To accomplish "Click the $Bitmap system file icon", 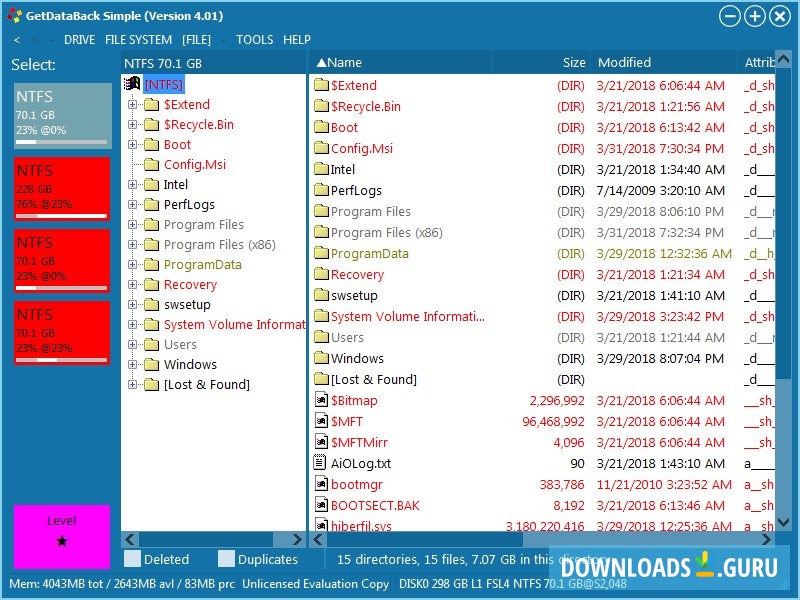I will pyautogui.click(x=322, y=400).
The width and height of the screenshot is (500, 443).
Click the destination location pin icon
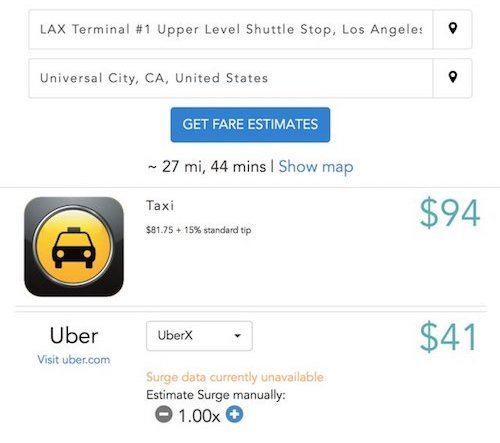point(452,77)
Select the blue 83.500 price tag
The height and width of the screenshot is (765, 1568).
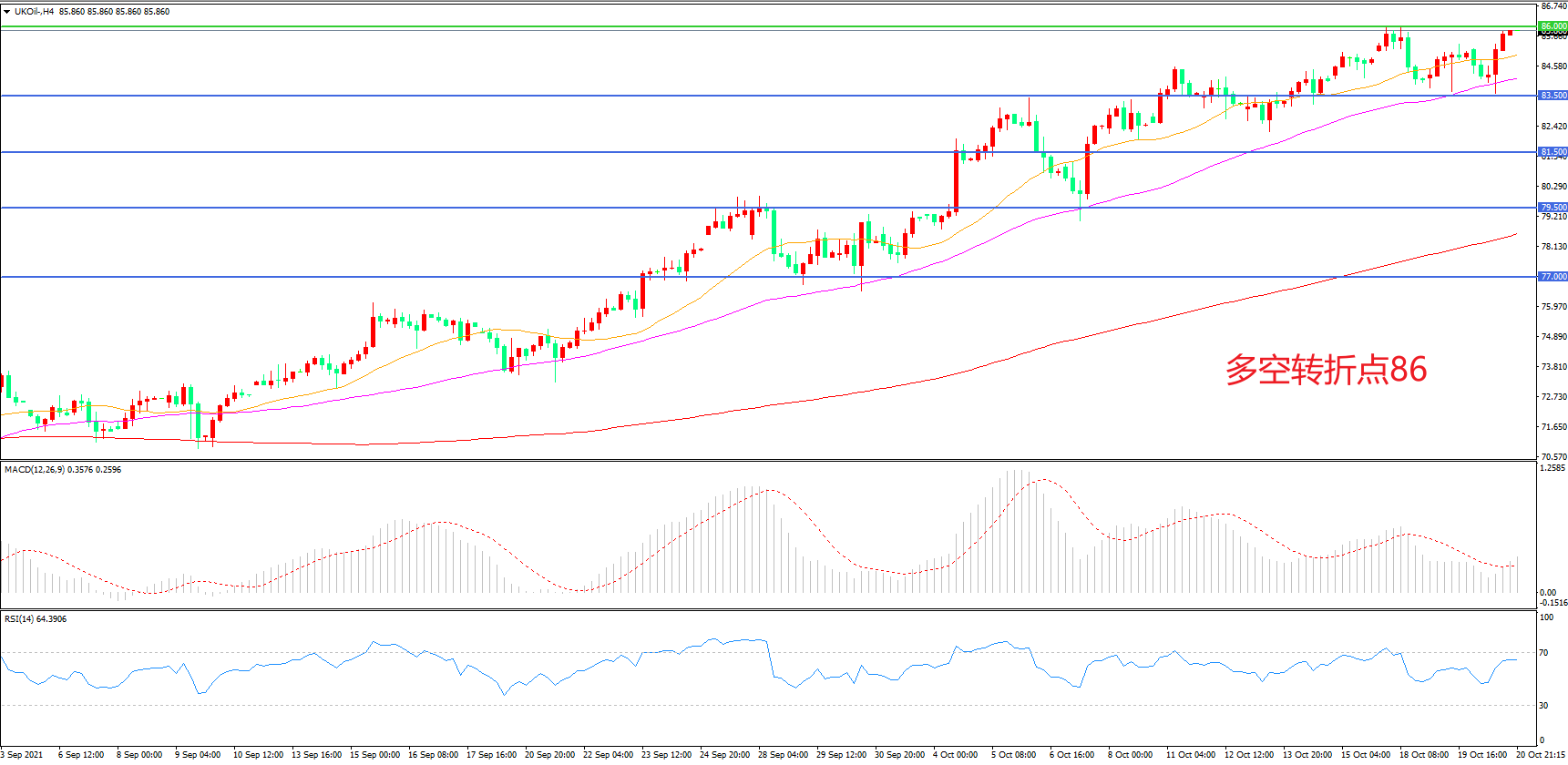[x=1553, y=96]
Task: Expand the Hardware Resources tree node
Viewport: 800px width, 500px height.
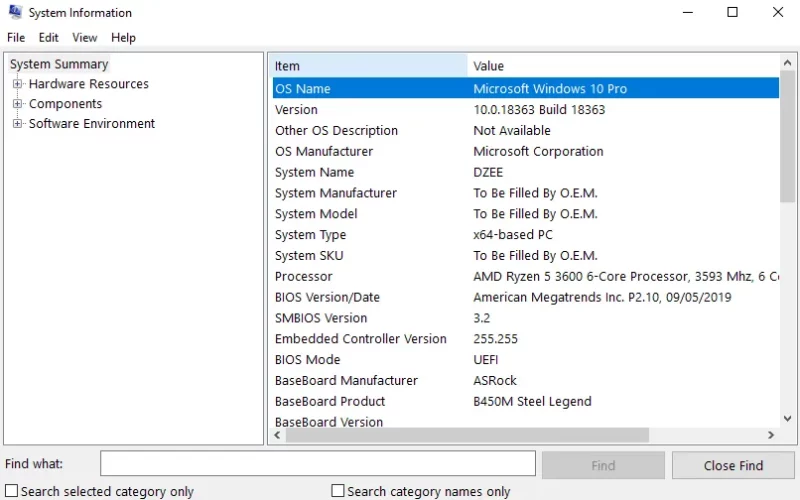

EXERCISE OBJECTIVE ▸
What is needed is an exact copy of the lines from the line with "Task: Expand the Hardware Resources tree node" to the end of the data above, both included, without any pictures.

RESULT OF THIS EXERCISE ▸
Task: Expand the Hardware Resources tree node
Viewport: 800px width, 500px height.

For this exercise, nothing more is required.